# Work instruction:
Shown below are entries with pictures; the line with "Task: Click the Exibição mestre button" through the line with "Task: Click the word 'drums' in the post" is the span to retype exactly, and the pictures stay out.

# Data:
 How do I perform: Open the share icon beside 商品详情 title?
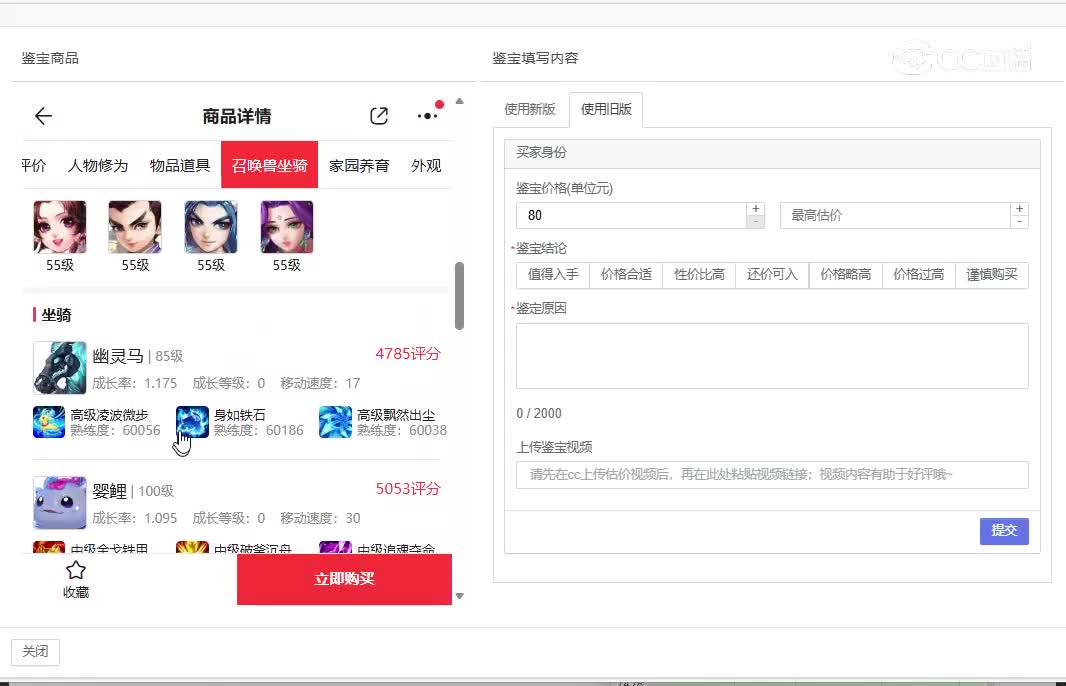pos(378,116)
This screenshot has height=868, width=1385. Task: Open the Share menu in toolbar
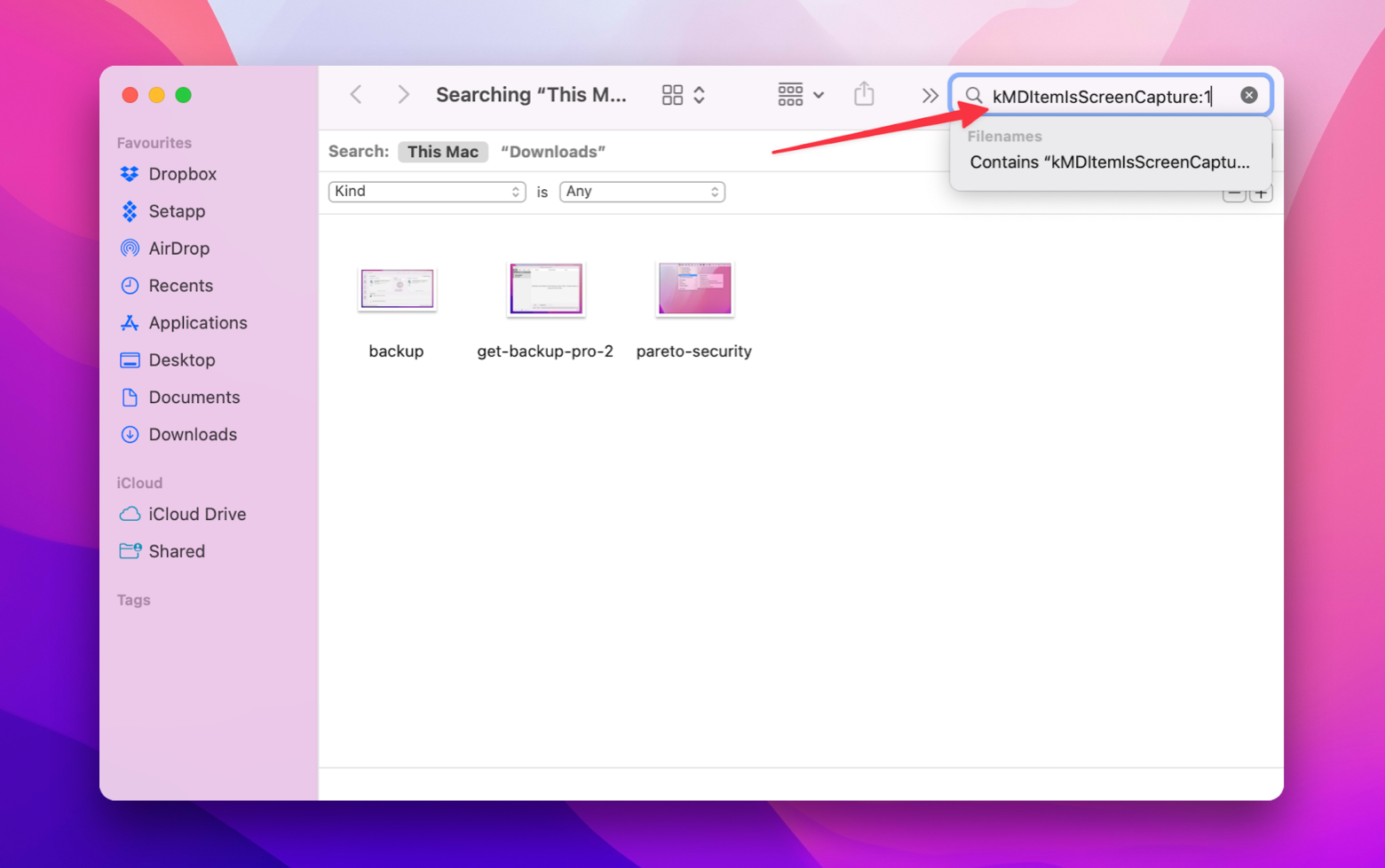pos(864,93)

---

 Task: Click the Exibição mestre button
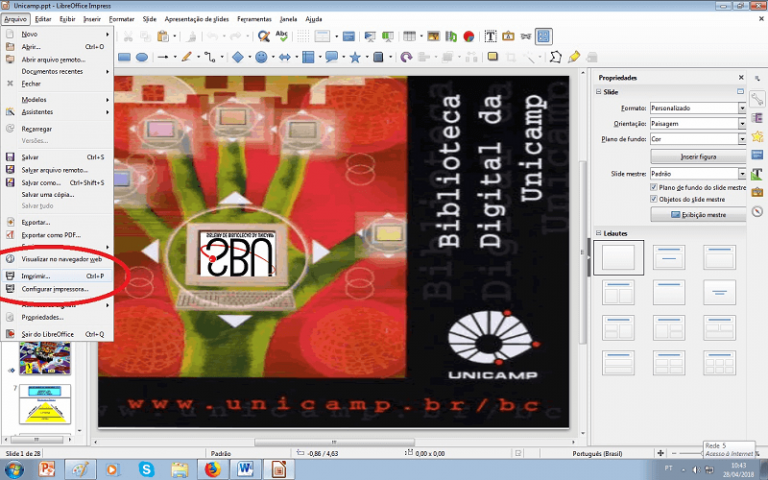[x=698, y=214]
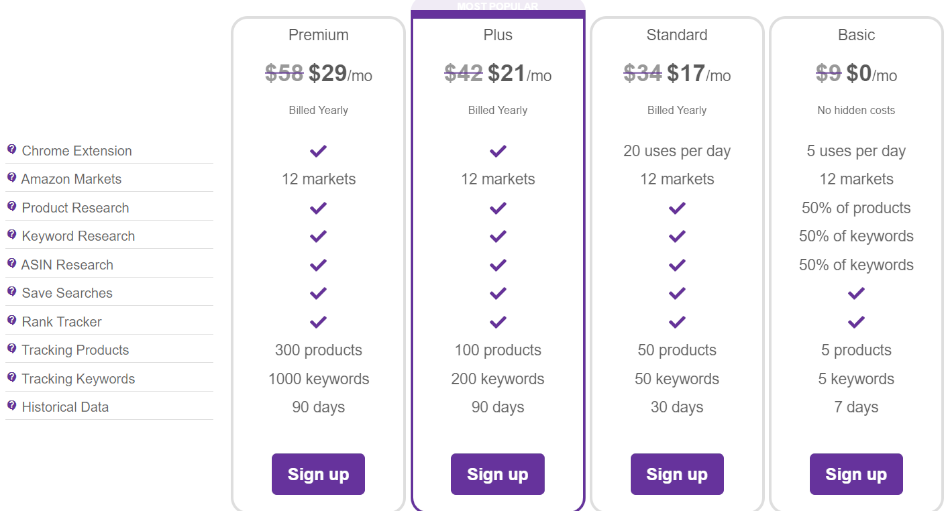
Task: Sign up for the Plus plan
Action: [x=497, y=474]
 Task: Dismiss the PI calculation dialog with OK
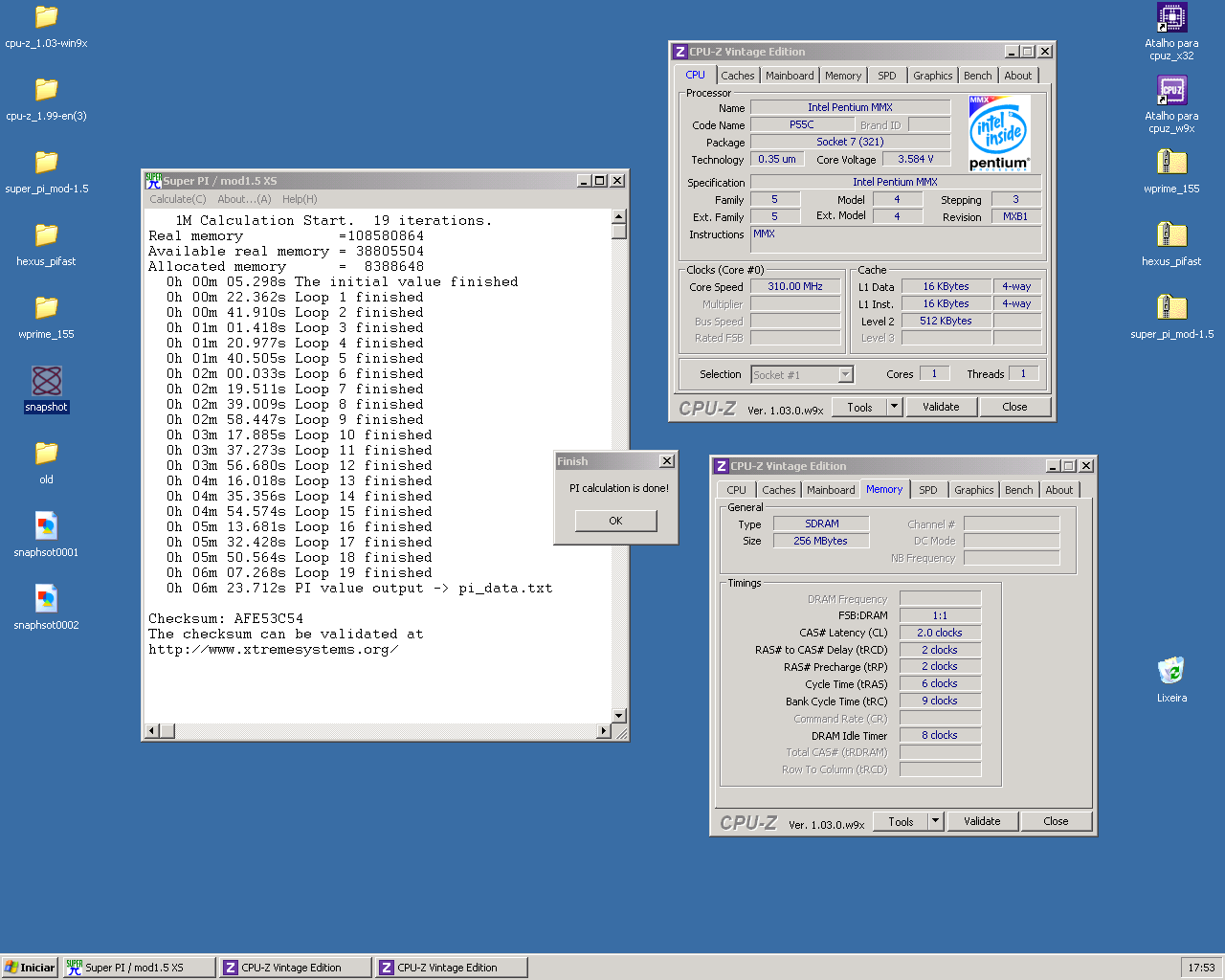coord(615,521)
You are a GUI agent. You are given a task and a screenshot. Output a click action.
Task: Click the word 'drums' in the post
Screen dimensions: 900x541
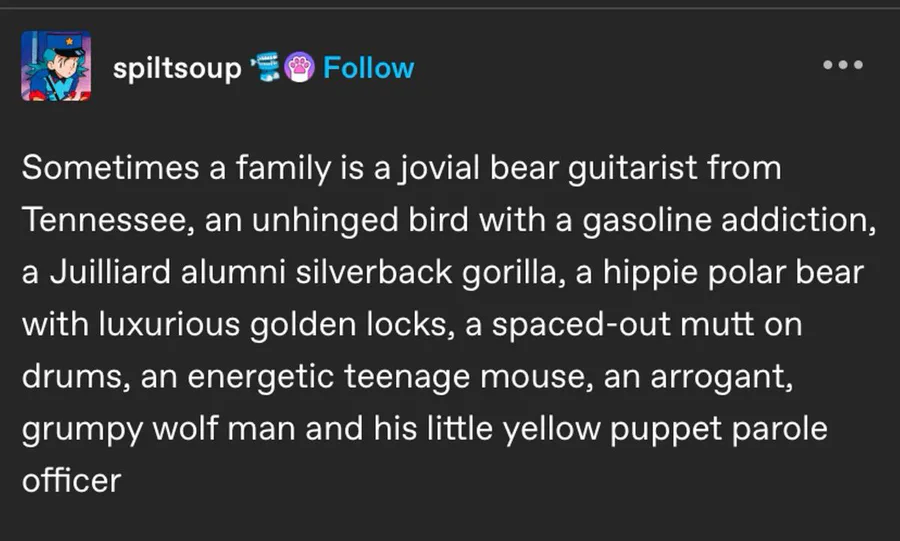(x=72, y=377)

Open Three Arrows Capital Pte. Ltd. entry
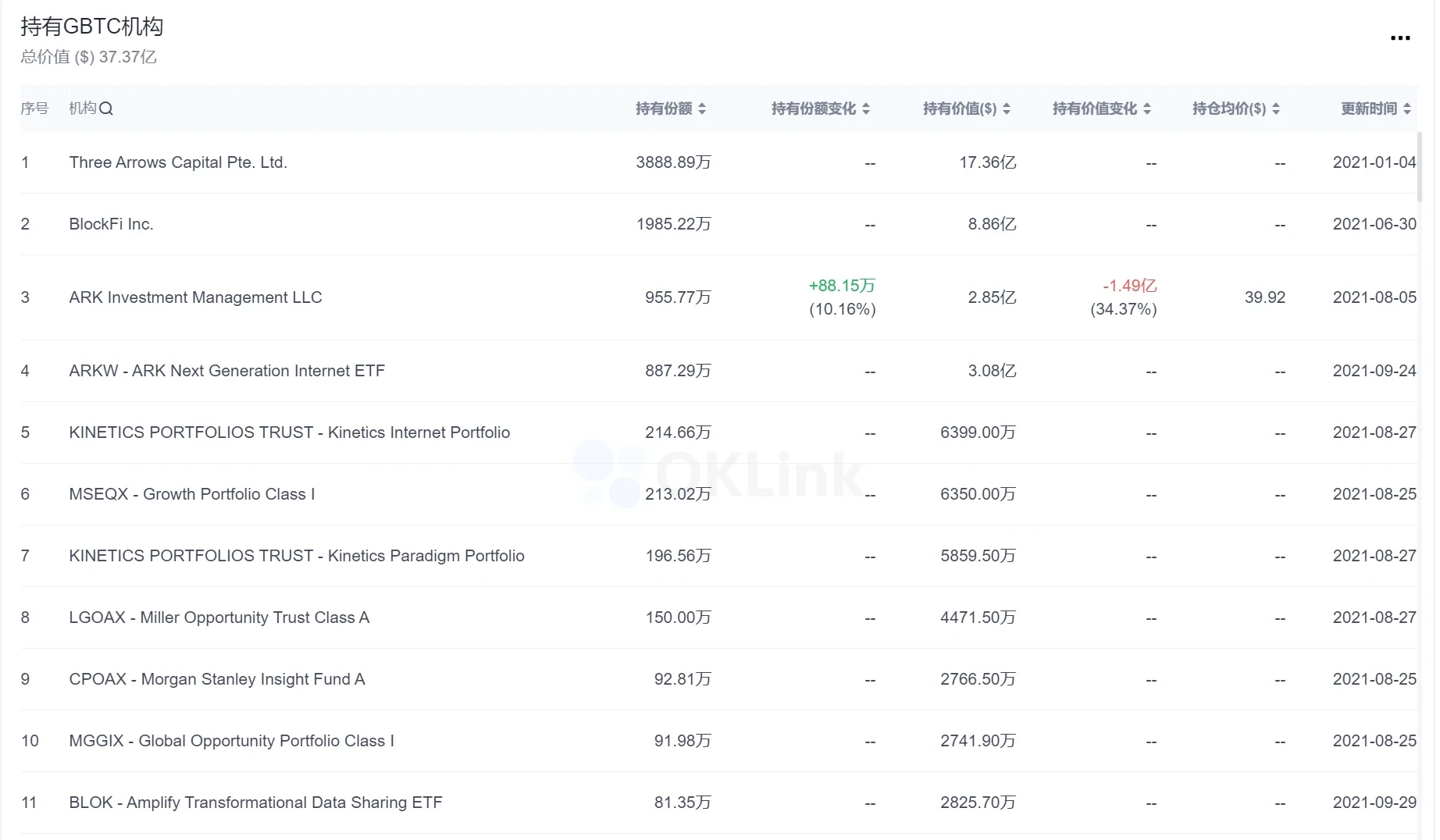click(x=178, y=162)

# Result of this exercise:
 Task: Click the Exibição mestre button
[x=698, y=214]
Task: Sign up for the Plus plan
Action: [x=497, y=474]
 Task: Dismiss the PI calculation dialog with OK
coord(615,521)
You are a GUI agent. You are given a task and a screenshot. Output a click action.
Task: Click the word 'drums' in the post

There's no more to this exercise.